All policies have costs. The costs of an easy monetary policy for any market, be it China as an emerging market or the US as a matured and developed market, are that such policy tends to induce market speculation. At a time when market liquidity is abundant, as shown by the daily market turnover of well over a trillion yuan, when the future is uncertain as seen in the surging market volatility, people will not be bothered to focus on the fundamentals, and will trade aggressively instead. After all, the heightened uncertainty makes our future increasingly inscrutable and thus futile to study the fundamentals. Given the liquidity and the uncertainty, people will trade and speculate out of avarice, rather than buy and hope. As such, we can think of market gains driven by intensifying speculation as a necessary cost for any monetary easing. The key for policy decision is to see whether such costs outweigh the necessity of the easy policy.
We would argue that policy should remain supportive. Second-quarter GDP’s structure is worse than expected, and the economic growth in the first half is still negative. The employment picture remains clouded, and service industries and SMEs are still struggling. Looking forward, the tension between China and the US is escalating, and likely to remain so till the November US election. In short, the economy will need all the help it could get from fiscal and monetary policies. While a drop in market interest rate below the official deposit rate did create some temporary arbitrage opportunities to easily earn a positive spread in the second quarter this year, but that is the whole point of allowing the market to function so that the force of arbitraging could revert market prices back to normal. After all, the loopholes in China’s financial system that had created persistent arbitrage opportunities, when market interest rates were consistently below benchmark deposit rate before the liquidity crisis in June 2013, have been plugged since the financial industry reform.
Meanwhile, property tightening can be a prelude of subtle changes in policy tunes. During the second quarter, property buying fervour once again grabbed the news headlines. Many cities once again are witnessing long queues of buyers to win a lottery to buy property. And property sales volume is now mostly back to the pre-COVID19 levels in many cities. Cement production machines are humming. As property bubble posted a bigger systemic risk to the Chinese economy than the stock market, especially when large-cap stocks are still of cheap valuation, it is not surprising policy makers are paying close attention.

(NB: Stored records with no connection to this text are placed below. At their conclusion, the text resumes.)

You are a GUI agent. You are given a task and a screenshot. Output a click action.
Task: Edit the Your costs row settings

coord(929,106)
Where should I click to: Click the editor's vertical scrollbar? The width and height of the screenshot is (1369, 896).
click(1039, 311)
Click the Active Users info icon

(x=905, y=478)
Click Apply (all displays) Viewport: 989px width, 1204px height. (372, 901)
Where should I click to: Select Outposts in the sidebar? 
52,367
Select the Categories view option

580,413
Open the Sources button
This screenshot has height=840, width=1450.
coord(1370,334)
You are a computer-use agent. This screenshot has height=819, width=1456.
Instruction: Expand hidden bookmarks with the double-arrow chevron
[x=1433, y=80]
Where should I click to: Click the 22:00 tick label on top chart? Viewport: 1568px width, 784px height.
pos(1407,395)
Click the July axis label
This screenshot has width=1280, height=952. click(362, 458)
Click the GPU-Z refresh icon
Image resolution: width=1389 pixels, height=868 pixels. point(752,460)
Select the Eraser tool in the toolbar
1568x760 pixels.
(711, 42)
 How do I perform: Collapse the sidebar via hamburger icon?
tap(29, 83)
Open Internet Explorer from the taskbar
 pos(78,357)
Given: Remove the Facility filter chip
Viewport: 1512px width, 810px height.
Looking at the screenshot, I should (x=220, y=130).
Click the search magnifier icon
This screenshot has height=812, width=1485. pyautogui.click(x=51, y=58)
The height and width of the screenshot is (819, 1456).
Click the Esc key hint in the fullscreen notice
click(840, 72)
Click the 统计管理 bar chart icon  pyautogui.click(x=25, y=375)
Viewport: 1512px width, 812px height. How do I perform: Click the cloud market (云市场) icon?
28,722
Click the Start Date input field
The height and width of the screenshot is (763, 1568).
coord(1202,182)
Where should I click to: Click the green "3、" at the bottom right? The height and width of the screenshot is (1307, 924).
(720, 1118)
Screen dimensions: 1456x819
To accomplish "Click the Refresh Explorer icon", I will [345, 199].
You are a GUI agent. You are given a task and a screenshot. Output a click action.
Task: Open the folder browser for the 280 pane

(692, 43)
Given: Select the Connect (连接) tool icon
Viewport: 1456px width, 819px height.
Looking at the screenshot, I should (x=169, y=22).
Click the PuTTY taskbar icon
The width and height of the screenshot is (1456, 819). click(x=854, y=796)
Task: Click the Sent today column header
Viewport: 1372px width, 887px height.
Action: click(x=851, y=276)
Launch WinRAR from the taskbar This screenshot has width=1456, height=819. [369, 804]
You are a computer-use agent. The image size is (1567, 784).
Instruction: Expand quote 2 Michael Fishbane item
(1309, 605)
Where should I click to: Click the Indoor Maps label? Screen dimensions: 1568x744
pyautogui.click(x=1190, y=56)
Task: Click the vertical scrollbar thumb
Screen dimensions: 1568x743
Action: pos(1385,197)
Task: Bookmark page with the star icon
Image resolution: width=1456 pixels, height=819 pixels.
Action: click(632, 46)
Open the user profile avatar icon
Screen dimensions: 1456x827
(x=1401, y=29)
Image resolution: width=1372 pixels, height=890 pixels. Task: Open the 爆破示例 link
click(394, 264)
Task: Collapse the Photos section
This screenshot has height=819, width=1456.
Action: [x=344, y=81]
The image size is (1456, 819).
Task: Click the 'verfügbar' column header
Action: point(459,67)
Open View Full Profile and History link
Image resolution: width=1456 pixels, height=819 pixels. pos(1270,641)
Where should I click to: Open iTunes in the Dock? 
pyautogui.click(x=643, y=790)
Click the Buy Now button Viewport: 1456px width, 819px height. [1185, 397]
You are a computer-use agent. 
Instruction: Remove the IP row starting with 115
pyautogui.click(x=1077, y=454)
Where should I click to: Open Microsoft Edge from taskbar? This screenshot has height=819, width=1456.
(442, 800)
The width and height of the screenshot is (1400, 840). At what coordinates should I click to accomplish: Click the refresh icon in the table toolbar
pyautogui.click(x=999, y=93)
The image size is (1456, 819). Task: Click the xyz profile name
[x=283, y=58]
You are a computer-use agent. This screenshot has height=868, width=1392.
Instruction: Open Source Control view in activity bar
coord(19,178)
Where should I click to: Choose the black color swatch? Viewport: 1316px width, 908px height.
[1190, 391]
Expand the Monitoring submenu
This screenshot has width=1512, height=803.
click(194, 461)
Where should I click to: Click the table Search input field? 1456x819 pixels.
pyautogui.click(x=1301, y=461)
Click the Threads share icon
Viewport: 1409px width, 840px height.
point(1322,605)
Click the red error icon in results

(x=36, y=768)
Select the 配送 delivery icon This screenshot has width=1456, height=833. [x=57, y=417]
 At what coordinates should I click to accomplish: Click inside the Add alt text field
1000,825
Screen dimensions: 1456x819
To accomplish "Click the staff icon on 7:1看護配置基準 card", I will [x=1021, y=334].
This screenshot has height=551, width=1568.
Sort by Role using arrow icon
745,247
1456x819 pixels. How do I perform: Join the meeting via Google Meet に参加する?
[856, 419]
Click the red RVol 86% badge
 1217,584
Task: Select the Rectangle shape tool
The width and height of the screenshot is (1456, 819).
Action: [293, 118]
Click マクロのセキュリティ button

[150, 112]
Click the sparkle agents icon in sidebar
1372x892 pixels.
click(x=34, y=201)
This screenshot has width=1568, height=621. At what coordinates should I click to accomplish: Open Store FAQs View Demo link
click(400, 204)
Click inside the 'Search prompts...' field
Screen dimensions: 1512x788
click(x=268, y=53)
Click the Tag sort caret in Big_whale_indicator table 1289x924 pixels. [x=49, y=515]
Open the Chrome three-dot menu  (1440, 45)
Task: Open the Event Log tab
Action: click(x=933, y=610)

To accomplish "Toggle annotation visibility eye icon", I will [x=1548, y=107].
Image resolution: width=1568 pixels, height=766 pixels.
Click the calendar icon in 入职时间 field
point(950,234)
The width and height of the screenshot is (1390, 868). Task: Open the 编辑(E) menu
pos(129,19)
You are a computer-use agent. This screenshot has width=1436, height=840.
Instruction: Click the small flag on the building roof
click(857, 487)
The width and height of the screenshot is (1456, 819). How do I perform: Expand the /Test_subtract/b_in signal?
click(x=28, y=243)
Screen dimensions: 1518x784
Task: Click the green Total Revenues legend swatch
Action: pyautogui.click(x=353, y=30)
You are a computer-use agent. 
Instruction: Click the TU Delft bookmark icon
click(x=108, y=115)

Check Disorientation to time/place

That said, we note that since 2014, property price inflation and stock return have been inversely correlated (Figure 1). And although news headlines about property speculation is gripping, property price inflation is actually tame, especially given the low interest rate level. If the authority is seeing the same picture, then the signal from the property meeting is to cool off the momentum in the property market, rather than a hawkish property tightening. If property price inflation remains mild, it is not a bad omen for stocks given the inverted correlation since 2014. Further, market interest rates are still near historic lows, corresponding to the lows in Chinese stocks in history (Figure 1). And the very long-term technical chart for China’s largest blue chips is showing a secular uptrend (Figure 2). Except the ChiNext, the valuation of major Chinese indices valuation is low, especially for the large-cap indices such as the SSE50, CSI 300 and the HSCEI (Figure 3).
In the near term, the decision point is to balance the need to stabilize the economy versus to quell market speculation. The upcoming Beidaihe meeting will reveal more clues. The market understands these intricacies, and thus will likely to continue struggling amid the emerging heavy sales of insider stakes in many listed companies in the coming weeks. While long-term valuation is supportive of the large caps, the instinct to trade out of human avarice will blind the longer-term picture of a future in five or more years. The volatility in the expensive ChiNext will continue to roil sentiment. And as such, the market will remain unsettled for now.
Figure 1: Property inversely correlated with stocks since 2014; interest rates at historic lows supportive to stocks
Source: Bloomberg, BOCOM Int’l
Figure 2: The very long-term technical chart for China’s largest blue chips is showing a secular uptrend.
Source: Bloomberg, BOCOM Int’l
Figure 3: The valuation for China’s large-cap indices is low; but the ChiNext is expensive.